For example: a Plum Creek Timber proposal on political spending garnered a   Simple Majority vote of 56.2 percent.  However, the company’s use of Formula Swapping dropped the vote by 22 percent, and changed the outcome to a “failing” 34.2 percent.  

Using Formula Swapping, Amazon packs ABSTAIN votes into the formula against shareholder proposals.   Ignoring voter intent, Formula Swapping mathematically converts every abstention into an AGAINST vote, reducing the percentage cast in favor.  These distorted figures are then reported by the press, and often become enshrined in company  SEC filings. 

Amazon engages in this kind of Formula Swapping, using a favorable Simple Majority vote-counting formula for board elections, but a more repressive formula to count votes on shareholder proposals.  The inconsistent treatment of these management proposals versus shareholder proposals disproportionately benefits management’s board vote while depressing the tally on shareholder items.  This constitutes poor governance – Formula Swapping puts stockholders at a disadvantage, and reflects the faulty logic that a Company can judge voter intent.

How did this come to be?  Under Rule 14a-8, the SEC mandates use of a fair Simple Majority standard (FOR divided by FOR + AGAINST) to determine a proposal’s resubmission eligibility – abstentions are barred from this SEC formula.  Other than this, State law typically governs and the SEC cannot direct how companies count votes.

Historically, competition for corporate registrations resulted in a “race to the bottom” in which states permitted companies to adopt confusing, inconsistent, and discriminatory voting practices – practices that continue to disadvantage shareholders to this day.   

Policy 3.7 of the Council of Institutional Investors (CII, “The Voice of Corporate Governance”) declares that “abstentions should be counted only for purposes of a quorum” (emphasis added). 

Accordingly, please vote FOR this common sense proposal that counters the systemic disadvantaging of stockholders – and instead seeks a level playing field where Amazon does not count its board proposal more leniently than shareholder proposals.

Resolved:  Shareholders ask the Board of Amazon.com, Inc. to take steps to amend Company governing documents to provide that all non-binding matters presented by shareholders shall be decided by a simple majority of the votes cast FOR and AGAINST an item.  This policy would apply to all such matters unless shareholders have approved higher thresholds, or applicable laws or stock exchange regulations dictate otherwise.

**Set exercise 1:**
Reproduce the part of the Amazon vote-counting passage that starts at "Using Formula Swapping, Amazon" and ends at "company  SEC filings.", word for word.
**Set exercise 2:**
According to the Amazon vote-counting passage, why is Formula Swapping poor governance? Answer in one to three sentences.

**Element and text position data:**
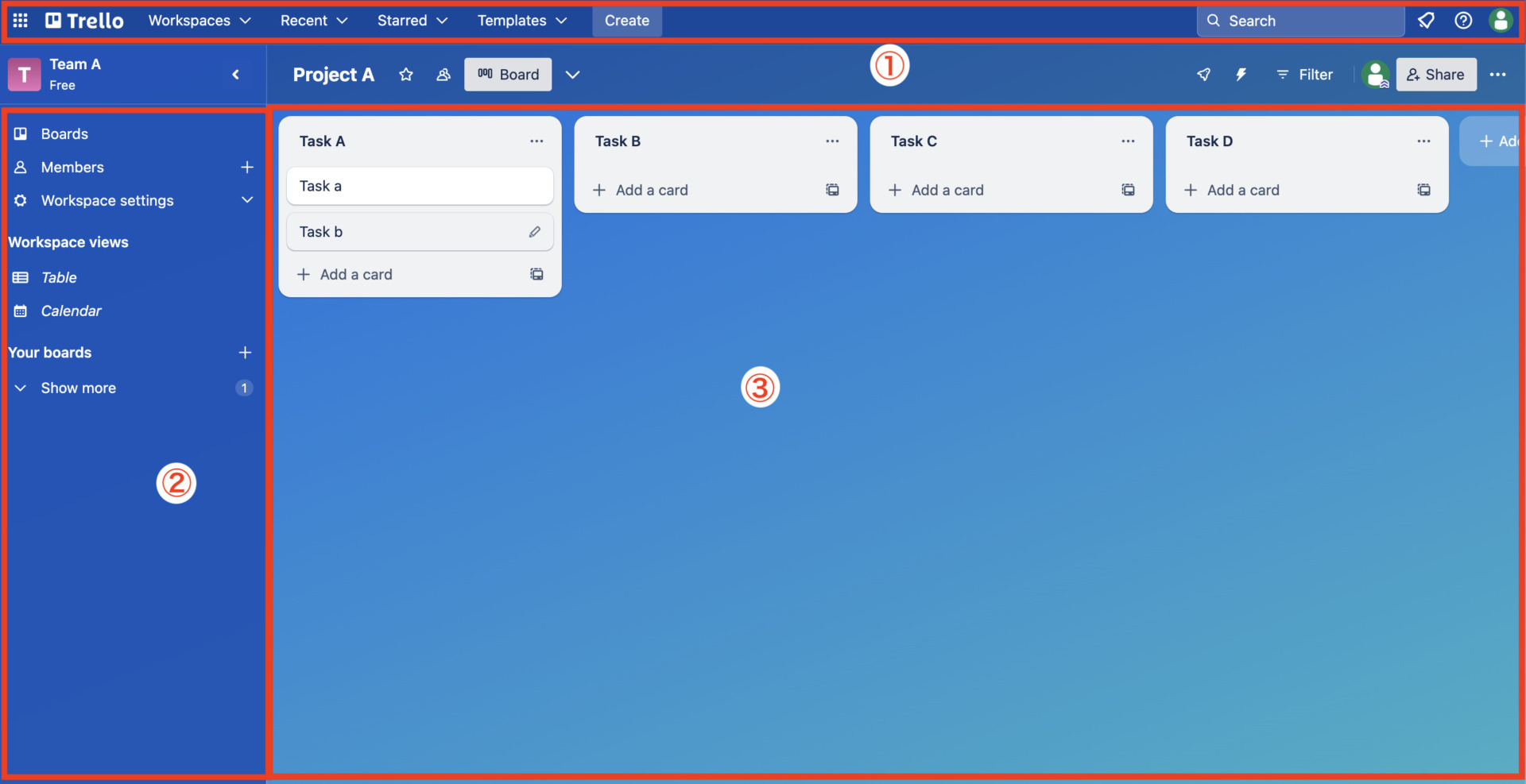Edit the Task b card pencil icon

click(x=535, y=231)
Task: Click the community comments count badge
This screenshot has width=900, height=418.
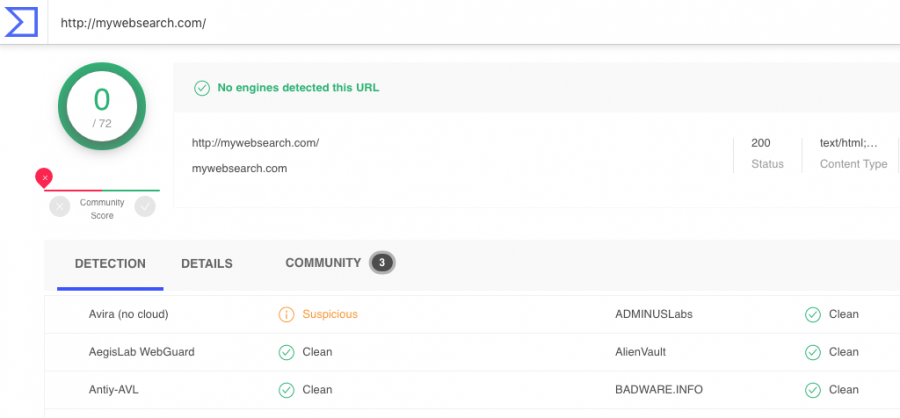Action: pos(382,263)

**Complete answer 1:**
Using Formula Swapping, Amazon packs ABSTAIN votes into the formula against shareholder proposals.   Ignoring voter intent, Formula Swapping mathematically converts every abstention into an AGAINST vote, reducing the percentage cast in favor.  These distorted figures are then reported by the press, and often become enshrined in company  SEC filings.

**Complete answer 2:**
It puts stockholders at a disadvantage. It also reflects the faulty logic that a company can judge what voters intended.